++++ Provided entries ++++

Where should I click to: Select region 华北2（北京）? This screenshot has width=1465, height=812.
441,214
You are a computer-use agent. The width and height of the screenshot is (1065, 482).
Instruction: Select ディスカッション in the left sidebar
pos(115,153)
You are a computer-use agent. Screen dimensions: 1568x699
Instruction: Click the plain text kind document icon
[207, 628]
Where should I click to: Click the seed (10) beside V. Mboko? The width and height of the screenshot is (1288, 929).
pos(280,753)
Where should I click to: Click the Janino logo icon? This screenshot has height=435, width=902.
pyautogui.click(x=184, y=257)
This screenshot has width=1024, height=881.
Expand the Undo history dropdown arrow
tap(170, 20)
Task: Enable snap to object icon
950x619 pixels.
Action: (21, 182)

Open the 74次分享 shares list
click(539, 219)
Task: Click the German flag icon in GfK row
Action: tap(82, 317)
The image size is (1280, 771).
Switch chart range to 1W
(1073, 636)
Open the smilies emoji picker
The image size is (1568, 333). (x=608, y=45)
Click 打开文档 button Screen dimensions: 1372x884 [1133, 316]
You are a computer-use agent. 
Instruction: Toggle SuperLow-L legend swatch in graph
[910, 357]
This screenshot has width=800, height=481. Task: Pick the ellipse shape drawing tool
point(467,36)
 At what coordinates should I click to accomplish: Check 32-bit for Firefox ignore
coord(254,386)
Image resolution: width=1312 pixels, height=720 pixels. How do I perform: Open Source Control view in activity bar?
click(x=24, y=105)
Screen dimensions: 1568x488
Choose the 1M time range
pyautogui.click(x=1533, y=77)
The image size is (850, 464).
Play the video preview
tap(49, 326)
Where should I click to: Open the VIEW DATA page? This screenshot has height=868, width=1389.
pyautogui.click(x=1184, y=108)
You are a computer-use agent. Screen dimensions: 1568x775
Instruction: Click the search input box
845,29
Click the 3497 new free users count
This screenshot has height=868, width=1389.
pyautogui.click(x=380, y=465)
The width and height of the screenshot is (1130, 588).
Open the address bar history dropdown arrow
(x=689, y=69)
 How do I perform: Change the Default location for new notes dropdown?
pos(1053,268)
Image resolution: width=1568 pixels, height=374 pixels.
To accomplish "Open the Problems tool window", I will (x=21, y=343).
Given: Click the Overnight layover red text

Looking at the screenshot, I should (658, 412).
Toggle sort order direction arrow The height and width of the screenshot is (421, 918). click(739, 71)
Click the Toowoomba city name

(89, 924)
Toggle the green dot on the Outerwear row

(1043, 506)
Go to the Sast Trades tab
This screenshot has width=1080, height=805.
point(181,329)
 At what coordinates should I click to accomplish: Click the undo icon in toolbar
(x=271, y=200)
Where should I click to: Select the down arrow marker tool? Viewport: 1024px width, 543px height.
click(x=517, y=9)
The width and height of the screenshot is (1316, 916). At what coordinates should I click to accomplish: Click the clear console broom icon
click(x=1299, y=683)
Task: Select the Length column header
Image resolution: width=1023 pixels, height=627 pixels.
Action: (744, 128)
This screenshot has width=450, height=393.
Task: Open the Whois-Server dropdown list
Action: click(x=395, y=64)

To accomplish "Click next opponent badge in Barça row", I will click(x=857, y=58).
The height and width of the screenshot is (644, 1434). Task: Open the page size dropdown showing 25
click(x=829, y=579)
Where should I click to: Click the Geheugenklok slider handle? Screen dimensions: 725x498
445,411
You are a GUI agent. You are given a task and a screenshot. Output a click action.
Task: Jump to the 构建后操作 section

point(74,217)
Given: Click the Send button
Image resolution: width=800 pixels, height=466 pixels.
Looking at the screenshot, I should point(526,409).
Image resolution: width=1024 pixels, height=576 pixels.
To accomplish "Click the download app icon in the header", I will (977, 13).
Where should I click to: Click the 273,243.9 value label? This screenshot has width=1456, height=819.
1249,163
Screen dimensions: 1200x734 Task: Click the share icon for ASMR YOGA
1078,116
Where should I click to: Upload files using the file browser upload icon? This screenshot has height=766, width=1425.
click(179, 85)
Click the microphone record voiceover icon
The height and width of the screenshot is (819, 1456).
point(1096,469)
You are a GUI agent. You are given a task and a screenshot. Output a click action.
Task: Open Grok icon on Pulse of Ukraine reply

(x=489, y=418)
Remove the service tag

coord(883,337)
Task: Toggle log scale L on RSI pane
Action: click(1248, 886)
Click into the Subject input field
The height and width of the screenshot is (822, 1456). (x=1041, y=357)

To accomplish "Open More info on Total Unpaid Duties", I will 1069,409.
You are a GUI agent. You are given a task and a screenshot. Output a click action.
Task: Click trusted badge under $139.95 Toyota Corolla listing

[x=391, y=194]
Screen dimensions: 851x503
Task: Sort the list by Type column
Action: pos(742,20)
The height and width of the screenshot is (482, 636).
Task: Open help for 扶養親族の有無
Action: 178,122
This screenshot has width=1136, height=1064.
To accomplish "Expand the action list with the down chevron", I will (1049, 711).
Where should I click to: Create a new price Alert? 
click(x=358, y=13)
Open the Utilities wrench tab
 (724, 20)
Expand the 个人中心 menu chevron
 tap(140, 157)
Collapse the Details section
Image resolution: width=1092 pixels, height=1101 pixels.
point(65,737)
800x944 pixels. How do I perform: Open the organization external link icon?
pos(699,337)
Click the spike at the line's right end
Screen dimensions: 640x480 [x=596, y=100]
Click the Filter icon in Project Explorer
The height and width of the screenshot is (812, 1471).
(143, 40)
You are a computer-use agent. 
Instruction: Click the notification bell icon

++++

Task statement:
Rewrite the entries above, substituting "screen-operation agent" for each occurrence of "computer-use agent" and leaving every other part untouched.

Response to this exercise:
Where should I click to: Select region 华北2（北京）? This screenshot has width=1465, height=812.
441,214
You are a screen-operation agent. The width and height of the screenshot is (1065, 482).
Instruction: Select ディスカッション in the left sidebar
pos(115,153)
You are a screen-operation agent. Screen dimensions: 1568x699
Instruction: Click the plain text kind document icon
[207, 628]
Where should I click to: Click the seed (10) beside V. Mboko? The width and height of the screenshot is (1288, 929).
pos(280,753)
Where should I click to: Click the Janino logo icon? This screenshot has height=435, width=902.
pyautogui.click(x=184, y=257)
This screenshot has width=1024, height=881.
Expand the Undo history dropdown arrow
tap(170, 20)
Task: Enable snap to object icon
950x619 pixels.
Action: (21, 182)

Open the 74次分享 shares list
click(539, 219)
Task: Click the German flag icon in GfK row
Action: tap(82, 317)
The image size is (1280, 771).
Switch chart range to 1W
(1073, 636)
Open the smilies emoji picker
The image size is (1568, 333). (x=608, y=45)
Click 打开文档 button Screen dimensions: 1372x884 [1133, 316]
You are a screen-operation agent. 
Instruction: Toggle SuperLow-L legend swatch in graph
[910, 357]
This screenshot has width=800, height=481. Task: Pick the ellipse shape drawing tool
point(467,36)
 At what coordinates should I click to accomplish: Check 32-bit for Firefox ignore
coord(254,386)
Image resolution: width=1312 pixels, height=720 pixels. How do I perform: Open Source Control view in activity bar?
click(x=24, y=105)
Screen dimensions: 1568x488
Choose the 1M time range
pyautogui.click(x=1533, y=77)
The image size is (850, 464).
Play the video preview
tap(49, 326)
Where should I click to: Open the VIEW DATA page? This screenshot has height=868, width=1389.
pyautogui.click(x=1184, y=108)
You are a screen-operation agent. Screen dimensions: 1568x775
Instruction: Click the search input box
845,29
Click the 3497 new free users count
This screenshot has height=868, width=1389.
pyautogui.click(x=380, y=465)
The width and height of the screenshot is (1130, 588).
Open the address bar history dropdown arrow
(x=689, y=69)
 How do I perform: Change the Default location for new notes dropdown?
pos(1053,268)
Image resolution: width=1568 pixels, height=374 pixels.
To accomplish "Open the Problems tool window", I will (x=21, y=343).
Given: Click the Overnight layover red text

Looking at the screenshot, I should (658, 412).
Toggle sort order direction arrow The height and width of the screenshot is (421, 918). click(739, 71)
Click the Toowoomba city name

(89, 924)
Toggle the green dot on the Outerwear row

(1043, 506)
Go to the Sast Trades tab
This screenshot has width=1080, height=805.
point(181,329)
 At what coordinates should I click to accomplish: Click the undo icon in toolbar
(x=271, y=200)
Where should I click to: Select the down arrow marker tool? Viewport: 1024px width, 543px height.
click(x=517, y=9)
The width and height of the screenshot is (1316, 916). At what coordinates should I click to accomplish: Click the clear console broom icon
click(x=1299, y=683)
Task: Select the Length column header
Image resolution: width=1023 pixels, height=627 pixels.
Action: (744, 128)
This screenshot has width=450, height=393.
Task: Open the Whois-Server dropdown list
Action: click(x=395, y=64)

To accomplish "Click next opponent badge in Barça row", I will click(x=857, y=58).
The height and width of the screenshot is (644, 1434). Task: Open the page size dropdown showing 25
click(x=829, y=579)
Where should I click to: Click the Geheugenklok slider handle? Screen dimensions: 725x498
445,411
You are a GUI agent. You are given a task and a screenshot. Output a click action.
Task: Jump to the 构建后操作 section

point(74,217)
Given: Click the Send button
Image resolution: width=800 pixels, height=466 pixels.
Looking at the screenshot, I should point(526,409).
Image resolution: width=1024 pixels, height=576 pixels.
To accomplish "Click the download app icon in the header", I will (977, 13).
Where should I click to: Click the 273,243.9 value label? This screenshot has width=1456, height=819.
1249,163
Screen dimensions: 1200x734 Task: Click the share icon for ASMR YOGA
1078,116
Where should I click to: Upload files using the file browser upload icon? This screenshot has height=766, width=1425.
click(179, 85)
Click the microphone record voiceover icon
The height and width of the screenshot is (819, 1456).
point(1096,469)
You are a GUI agent. You are given a task and a screenshot. Output a click action.
Task: Open Grok icon on Pulse of Ukraine reply

(x=489, y=418)
Remove the service tag

coord(883,337)
Task: Toggle log scale L on RSI pane
Action: click(1248, 886)
Click into the Subject input field
The height and width of the screenshot is (822, 1456). (x=1041, y=357)

To accomplish "Open More info on Total Unpaid Duties", I will 1069,409.
You are a GUI agent. You are given a task and a screenshot. Output a click action.
Task: Click trusted badge under $139.95 Toyota Corolla listing

[x=391, y=194]
Screen dimensions: 851x503
Task: Sort the list by Type column
Action: pos(742,20)
The height and width of the screenshot is (482, 636).
Task: Open help for 扶養親族の有無
Action: 178,122
This screenshot has width=1136, height=1064.
To accomplish "Expand the action list with the down chevron", I will (1049, 711).
Where should I click to: Create a new price Alert? 
click(x=358, y=13)
Open the Utilities wrench tab
 (724, 20)
Expand the 个人中心 menu chevron
 tap(140, 157)
Collapse the Details section
Image resolution: width=1092 pixels, height=1101 pixels.
point(65,737)
800x944 pixels. How do I perform: Open the organization external link icon?
pos(699,337)
Click the spike at the line's right end
Screen dimensions: 640x480 [x=596, y=100]
Click the Filter icon in Project Explorer
The height and width of the screenshot is (812, 1471).
(143, 40)
You are a screen-operation agent. 
Instruction: Click the notification bell icon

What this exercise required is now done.